Afterward, as we reflected on the experience, we wondered: Is “checking the box” really creating productive diversity in the workplace? 

While it’s relatively easy to check boxes on an EEO form, it’s much harder to create an inclusive workplace that welcomes diverse ideas and perspectives. And yet research continually shows that the most innovative organizations and places of business are those that successfully navigate this terrain. 

When thinking about diversity in the workplace, it’s important to think as comprehensively as possible. Creating a company culture that embraces free-flowing ideas from a wide range of backgrounds, experiences and perspectives leads to greater success, growth and innovation. Conversely, limiting the conversation to those with similar sensibilities and thought processes often stymies these efforts, with growth and innovation generally becoming much more challenging.

Workplace diversity and inclusion have to move beyond simple efforts to check a box to a strategy that embraces the differences that everyone brings to the workplace. As we think through what constitutes a diverse team and organization, we also need to move beyond a simple conception of diversity based on visible markers such as race and gender into broader definitions of diversity — including diversity of thought, expression and contribution. 

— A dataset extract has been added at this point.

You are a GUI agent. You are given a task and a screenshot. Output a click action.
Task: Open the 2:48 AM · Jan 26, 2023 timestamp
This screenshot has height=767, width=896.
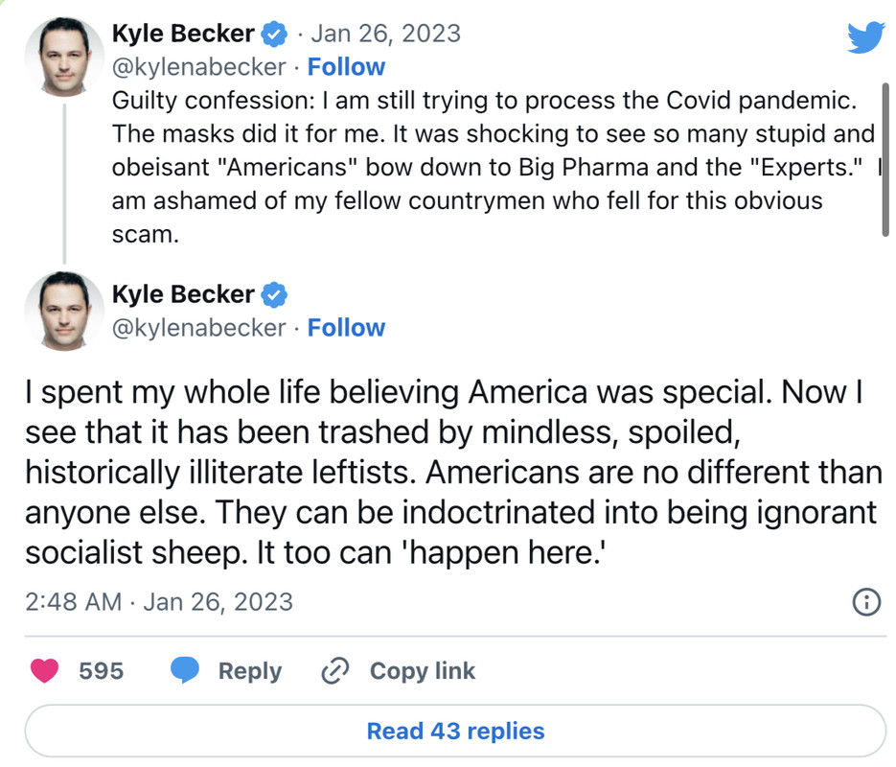click(159, 602)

As a leader, this doesn’t necessarily mean abandoning your core values system but rather focusing on the contributions individuals can make within that system. While growth and innovation do not depend solely on this type of productive diversity, it can be a powerful contributing factor.

Yum Brands (KFC, Taco Bell and Pizza Hut) CEO David Novak calls this perspective “unity of values, diversity of styles” and argues in his leadership work that creating a space for people to safely share ideas and even disagree is key to leading a successful, innovative organization. Leaders, he argues, must celebrate individuality by believing in all people, pursuing the development of their workforce as individuals, and openly seeking knowledge and perspectives from different team members. 

Sure, this can be uncomfortable. But as Novak acknowledges, as long as everyone on your team is working toward “the same goals with a similar value system,” then that discomfort can be OK — and even empowering! 

Looking back at our original small business, hopefully it has recognized that this hire presented it with an opportunity that goes beyond keeping the client happy. Ideally, it has worked to become an even more diverse workplace and has taken the opportunity to maximize the ways that every team member can contribute to the company’s growth and success. If it hasn’t, it has surely missed a chance to build upon the varied perspectives and experiences that every member of its team has to contribute to the business. 

As you think about your organization, do you think about diversity as simply a process of checking boxes? If so, are you productively diverse?